EXCERPT TO READ>
So, what does this technological change mean for the sign and graphics industry, and how can you build certainty in your company when the future is so uncertain? Well, we can make some great guesses because it is already happening, if you care to ‘think strategically’, as Schwab says.

We know that signs and graphics have been merging with complimentary markets for several years. The line is very much blurred between signage, graphics, commercial print, garment, offset, interiors and architectural, POS displays, automotive restyling, and window films. Sign companies in the traditional sense are selecting some of these markets to be their secondary focus. The scale of difference between one to the other is wide-ranging, and distributors and suppliers within our markets are now offering a diverse range of products across a wide range of different audiences. However, we do all have something in common, and that is, we are all experts in visual.

When a retailer wants to rebrand instore, and they come to you, the sign company, they want to make emotional connections through architectural storytelling [creative]. However, they also want to go deeper. They want to provide personalised, customised in-store experiences as well and utilise their digital power [tech] within the bricks and mortar environment. I believe that the sign company is better placed to merge these two mediums, creative with tech, than any other provider. Moreover, we can do that with digital signage.

This technological drive is shifting the way brands communicate as they ultimately try to provide better in-store experiences. Of all the reasons why companies invest in digital signage, customer experience is in the top three, followed by increased customer engagement, and branding. (see Digital Signage Future Trends 2019 Report).

Brands are ‘tech’ing’ up to get their message out, and signage companies could be at the forefront of helping them implement some of this change.

Retailers are utilising the power of the cloud and mobile connectivity to deliver media-rich experiences to customers by integrating these technologies into the in-store experience. That includes using apps, wearables, and smartphones in store for wayfinding and on-demand support. Mobile, AI, the internet of things, and digital signage all have a part to play in delivering rich customer experiences.

This move towards customer engagement is going to be significant in the coming years, with interaction with mobile devices, touchscreens and audience recognition and measurement some of the top three trends.

You must look up from your immediate concerns and think outside the traditional signage space if you are to take advantage of it. Based on research, you have a decade to pivot (which is a lot of time). 

Digital signage is a threat to printed signage for some end-use applications, but certainly not all. Printed signage retains its advantage due to its flexibility across different substrates and mediums, and the fact that it doesn’t require sophisticated hardware. The opportunity to combine printed signage and screens is undoubtedly there for more effective marketing campaigns in the retail space. With a 17% growth forecast to 2024 and a decline in hardware costs, it’s also getting more comfortable to play in this space.

WRITTEN REQUEST 1> In the signage passage, which three reasons for investing in digital signage rank at the top?
WRITTEN REQUEST 2> Translate this sentence from the signage passage into Spanish: "Digital signage is a threat to printed signage for some end-use applications, but certainly not all."
The records after this point are separate material and unrelated to the signage passage.

INFORMATION SUPPLIED>
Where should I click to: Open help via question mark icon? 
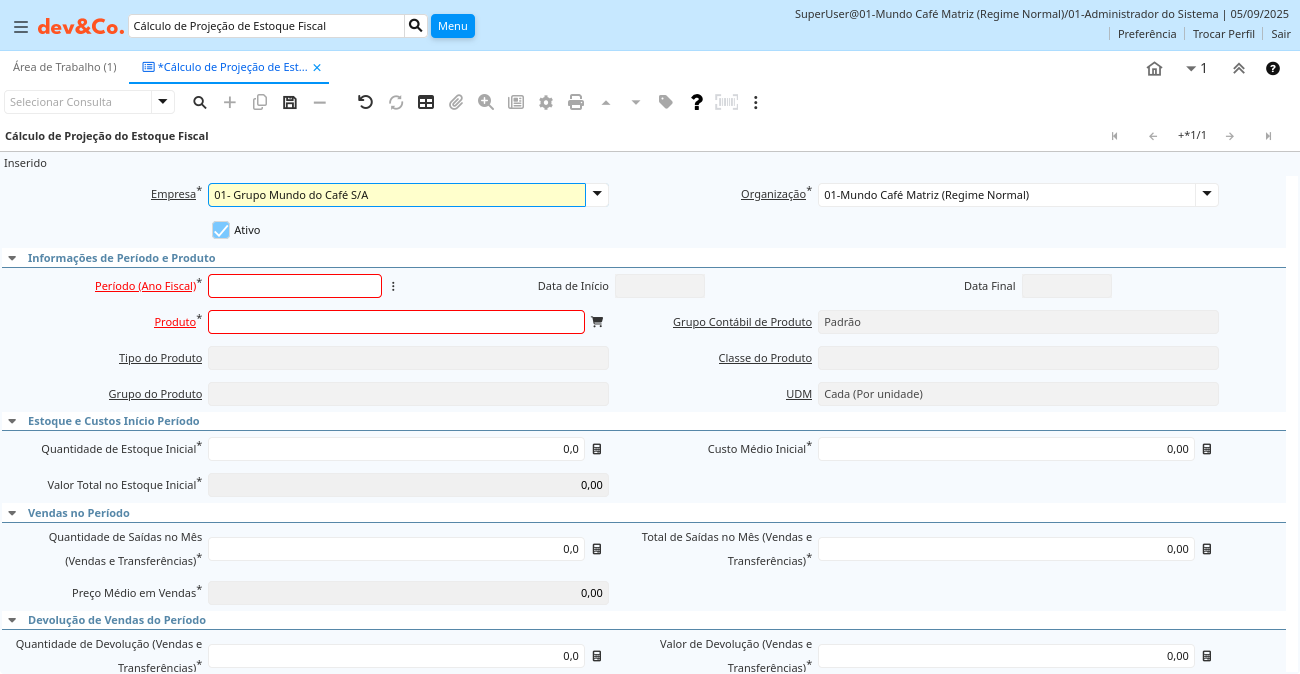point(697,102)
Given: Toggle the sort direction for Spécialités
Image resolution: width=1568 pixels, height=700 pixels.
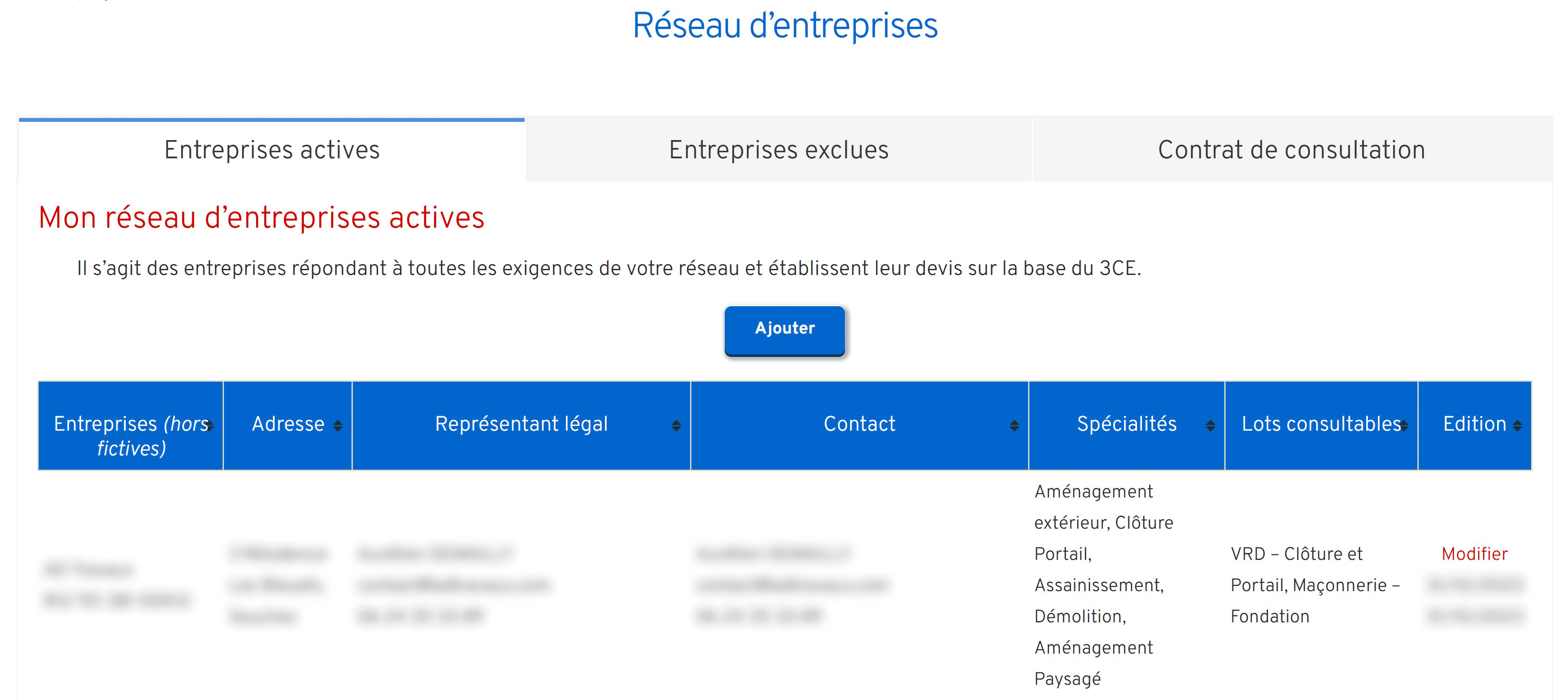Looking at the screenshot, I should tap(1211, 425).
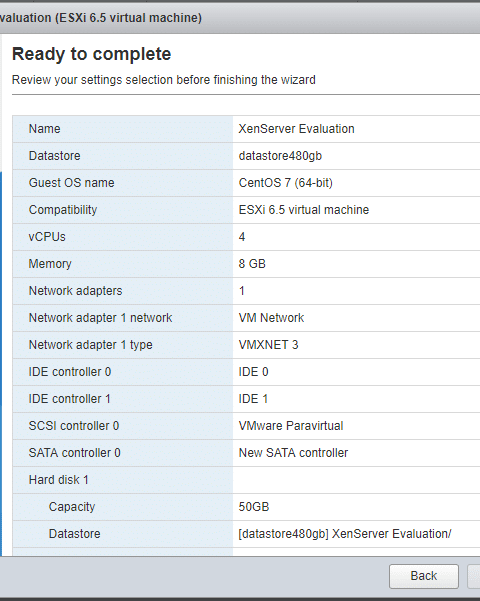Click New SATA controller value

(293, 453)
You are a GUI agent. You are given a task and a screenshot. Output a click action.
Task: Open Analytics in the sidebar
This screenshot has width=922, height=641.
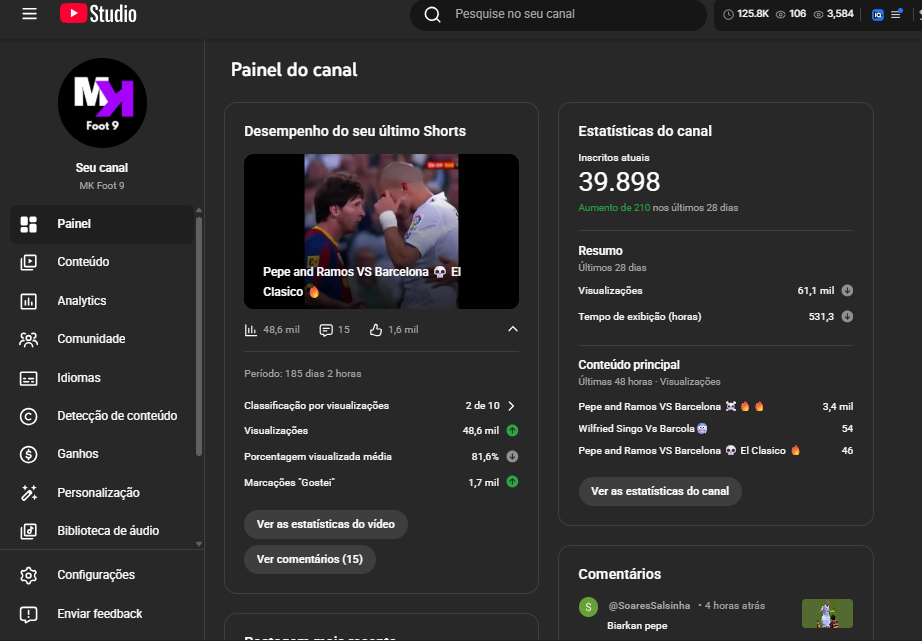pos(81,301)
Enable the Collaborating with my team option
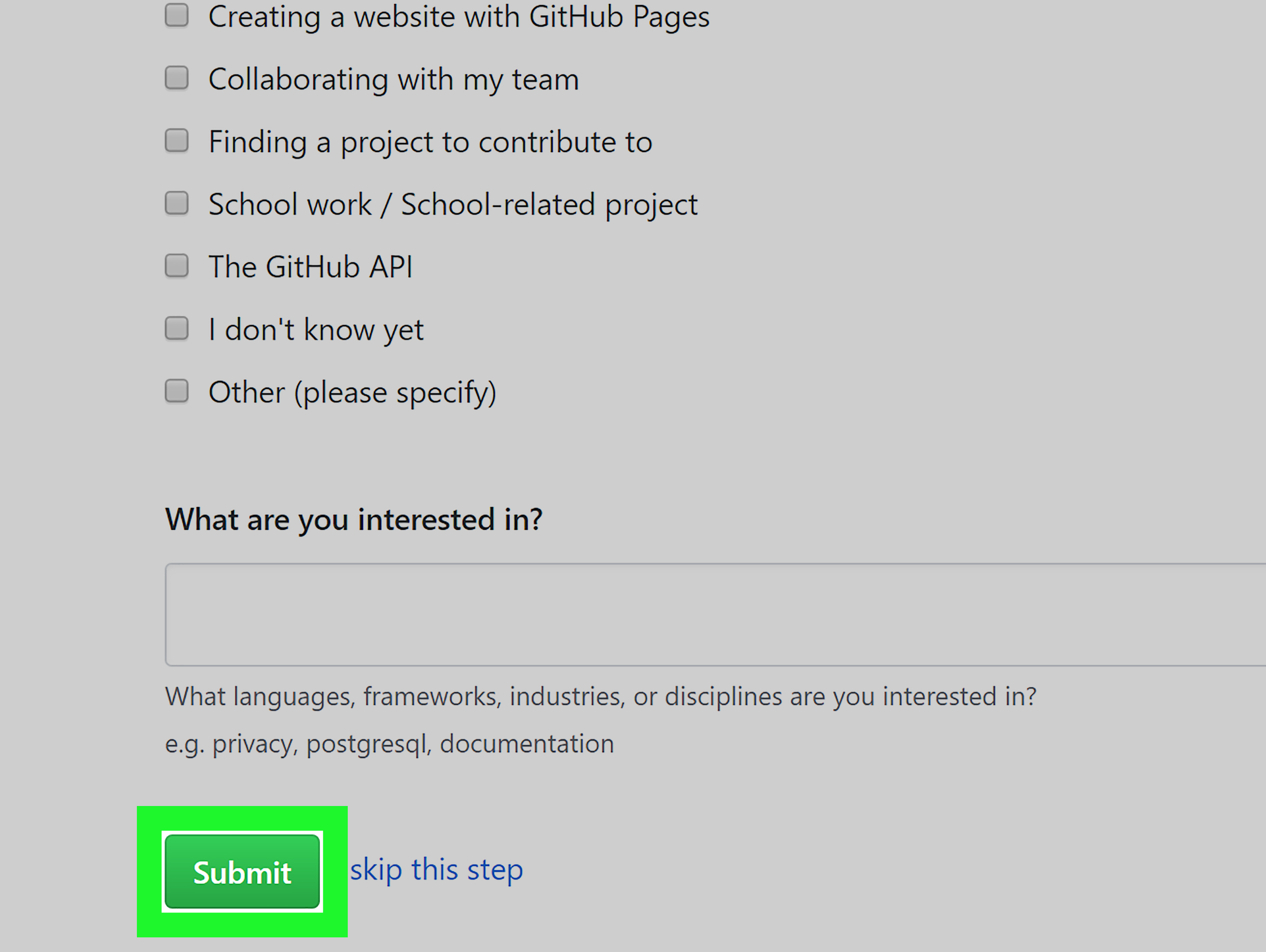 pos(177,79)
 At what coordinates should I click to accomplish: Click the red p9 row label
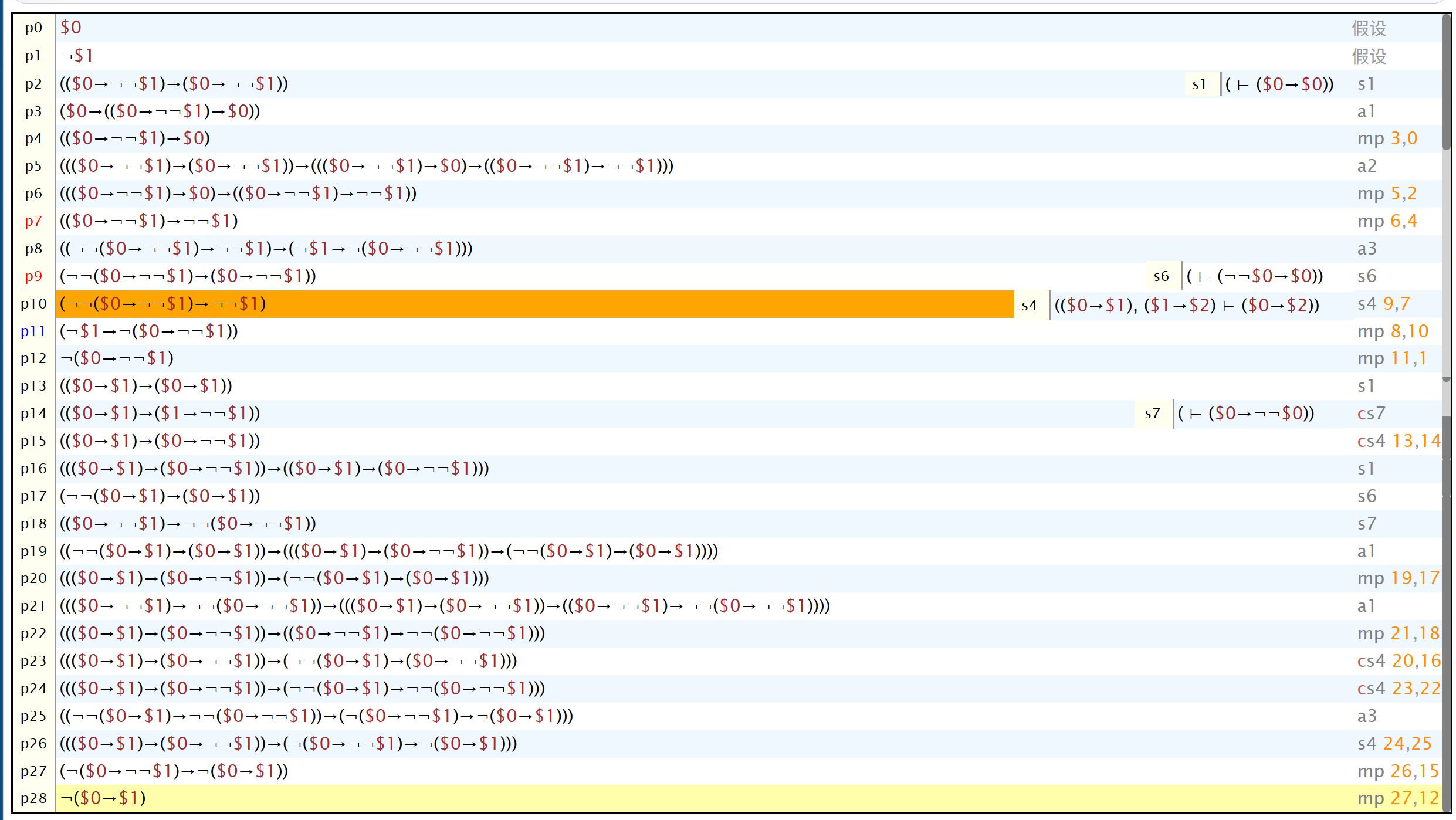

WORKED SOLUTION 1> Customer experience, increased customer engagement, and branding.

WORKED SOLUTION 2> La señalización digital es una amenaza para la señalización impresa en algunas aplicaciones de uso final, pero ciertamente no en todas.